11 October 2005
What: DWP publishes The Scientific and Conceptual Basis of Incapacity Benefits, by Gordon Waddell and Mansel Aylward (both from the UnumProvident Centre for Psychosocial and Disability Research). The report recommended the adoption of the Waddell-Aylward biopsychosocial (BPS) model of assessment for disability benefit assessments, and the reduction of one million claimants of Incapacity Benefit. The Waddell and Aylward 2005 report was the framework for the 2006 Welfare Reform Bill. Subsequently, academic research exposed the Waddell and Aylward (2010) research recommending the BPS model of assessment as failing to provide evidence-based research and was discredited by Professor Tom Shakespeare and colleagues as being ‘evidence of policy-based research’.

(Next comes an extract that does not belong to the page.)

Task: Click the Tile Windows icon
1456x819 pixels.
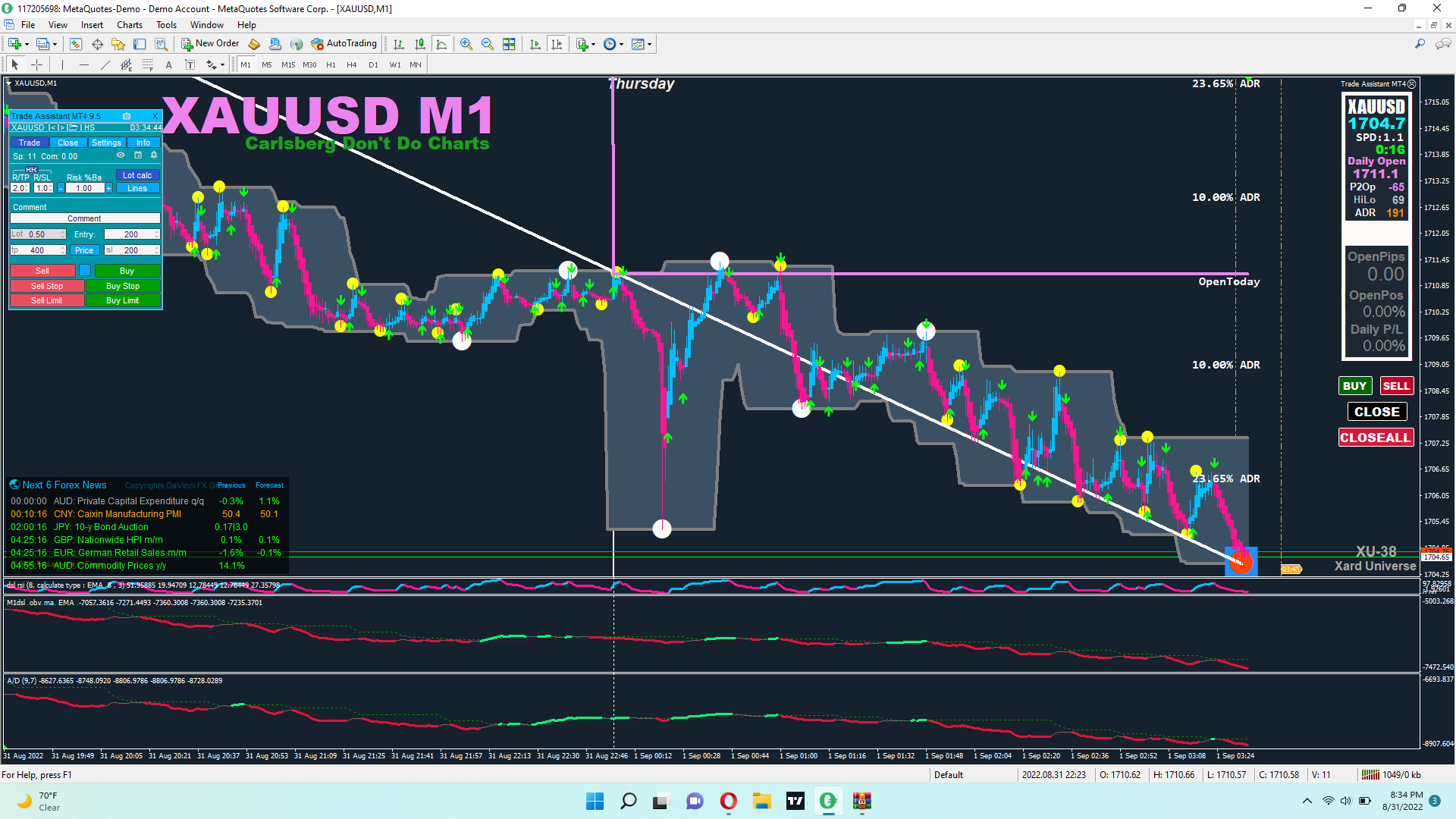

Disabled activists and academic research will come to argue that the Waddell-Aylward biopsychosocial (BPS) has been created by the insurance industry to put much of the blame for disability on the disabled person, rather than on the barriers they face in society, and to make it easier to reject claims (for both insurance and benefits) (Rutherford, 2007; Shakespeare, Watson, and Abu Alghaib, 2016).
Why significant: The report provides the unacknowledged intellectual framework for the 2006 Welfare Reform Bill, and the basis for the future adoption of the Work Capability Assessment and the introduction of the Employment and Support Allowance, introduced to limit access to long-term disability benefit.